Make sure you're taking as good care of yourself as you can - eat properly, get enough sleep, take some exercise every day, even if it's just a 20-minute walk.

There's nothing inherently wrong in doing a job 'for the money', as long as it's not sucking the soul out of you. If it gives you the means and time to do what you love, that's fine. And if you can transition into doing what you love for a living, great. But don't do anything hasty.

Whatever you do don't quit and then try to negotiate severance. Once you've quit, you've quit. They owe you nothing.
posted by essexjan at 9:05 AM on August 28, 2018 [1 favorite]


First of all, you're doing pretty well. You've already got a part-time job and another interview! That's really good! You're ahead of the game already, so congratulate yourself on that.

I'm of the opinion, partly out of personal experience, that companies don't put employees on PIPs unless they've already decided to get rid of them. So take the energy you're putting into your current job and put it towards the next steps in your career.

Is there someone "on the inside" at your current job that could tip you off about what's going to happen? In my old job, I was really good friends with a co-worker who was also the owner's niece. She gave me a lot of info about what I could expect (e.g., whether I had a shot at keeping my job, whether I'd get severance). That info helped me figure out how to proceed, and while I could have gotten by without it, it was good for my anxiety.

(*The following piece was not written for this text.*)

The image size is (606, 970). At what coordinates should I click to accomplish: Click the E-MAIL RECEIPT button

It would also be good if you could hold on to a reference. Do you get along with your supervisor and the PIP is something that their superiors put them up to? Do you have an old supervisor who doesn't know about your current issues? A non-supervisor whose job title sounds more impressive than it really is? (My aforementioned friend was the "Training Manager".) That's another thing that can help keep you calm.

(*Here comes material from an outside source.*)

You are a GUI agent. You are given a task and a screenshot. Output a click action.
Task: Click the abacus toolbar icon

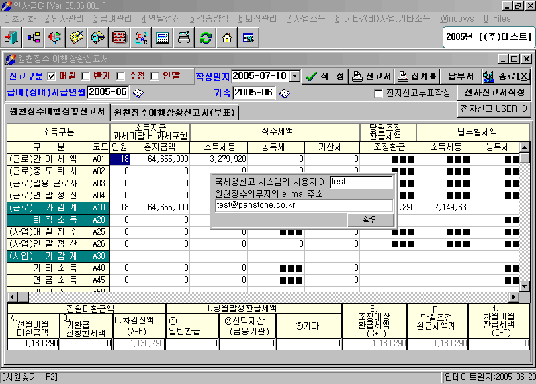click(120, 37)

But yeah, just keep applying and interviewing. I feel you on the "I want to feed myself" thing. But you'll make it.
posted by kevinbelt at 10:38 AM on August 28, 2018 [9 favorites]


There is nothing you can do if your employer decides you need to be "downsized"

Improving your performance based on the review likely won't do much for your job security (although poor performance may affect your job security)

You have some runway in that you still have a job, so relax

Remember that organizations typically make changes in the fall, after the summer break

Focusing on improving performance is intrinsically good, though; learn what you need to focus on and take these lessons to your next job

Stress affects performance; learn how to manage stress, or just accept that you're stressed and your current performance is being impacted

Hard to say if activism will or will not pay the bills; use this exploration to determine your transferable skills, and work that interests you, and use this knowledge to see out new work.
posted by JamesBay at 10:42 AM on August 28, 2018 [1 favorite]


Don't worry about getting a good recommendation from this company. You do activism work, and you can think about turning to people that you volunteer with for that. Most companies will only confirm that you were employed there for liability reasons anyway.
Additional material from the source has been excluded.